Figure 1.12 shows the evaluated result of the cycle performance, architectural performance, and actual performance. Starting from the SH-3, five major enhancements were adopted to construct the SH-4 microarchitecture. The SH-3 achieved 1.0 MIPS/MHz when it was released, and the SH-4 compiler enhanced its performance to 1.1. The cycle performance of the SH-4 was enhanced to 1.81 MIPS/MHz by Harvard architecture, superscalar architecture, adding BO group, early-stage branch, and zero-cycle MOV operation. The SH-4 enhanced the cycle performance by 1.65 times form the SH-3, excluding the compiler contribution. The SH-3 was a 60-MHz processor in a 0.5-µm process, and estimated to be a 133-MHz processor in a 0.25-µm process. The SH-4 achieved 200 MHz in the same 0.25-µm process. Therefore, SH-4 enhanced the frequency by 1.5 times form the SH-3. As a result, the architectural performance of the SH-4 is 1.65 × 1.5 = 2.47 times as high as that of the SH-3.

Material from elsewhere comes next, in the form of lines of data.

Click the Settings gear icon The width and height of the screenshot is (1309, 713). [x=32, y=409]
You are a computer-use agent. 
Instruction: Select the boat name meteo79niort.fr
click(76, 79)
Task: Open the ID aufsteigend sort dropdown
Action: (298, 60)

FIGURE 1.12. Performance improvement of SH-4 and SH-X.

With adopting a conventional seven-stage superpipeline, the performance was decreased by 18% to 1.47 MIPS/MHz. Branch prediction, out-of-order branch issue, store buffer and delayed execution of the SH-X improve the cycle performance by 23%, and recover the 1.8 MIPS/MHz. Since 1.4 times high operating frequency was achieved by the superpipeline architecture, the architectural performance of the SH-X was also 1.4 times as high as that of the SH-4. The actual performance of the SH-X was 720 MIPS at 400 MHz in a 0.13-µm process, and improved by two times from the SH-4 in a 0.25-µm process.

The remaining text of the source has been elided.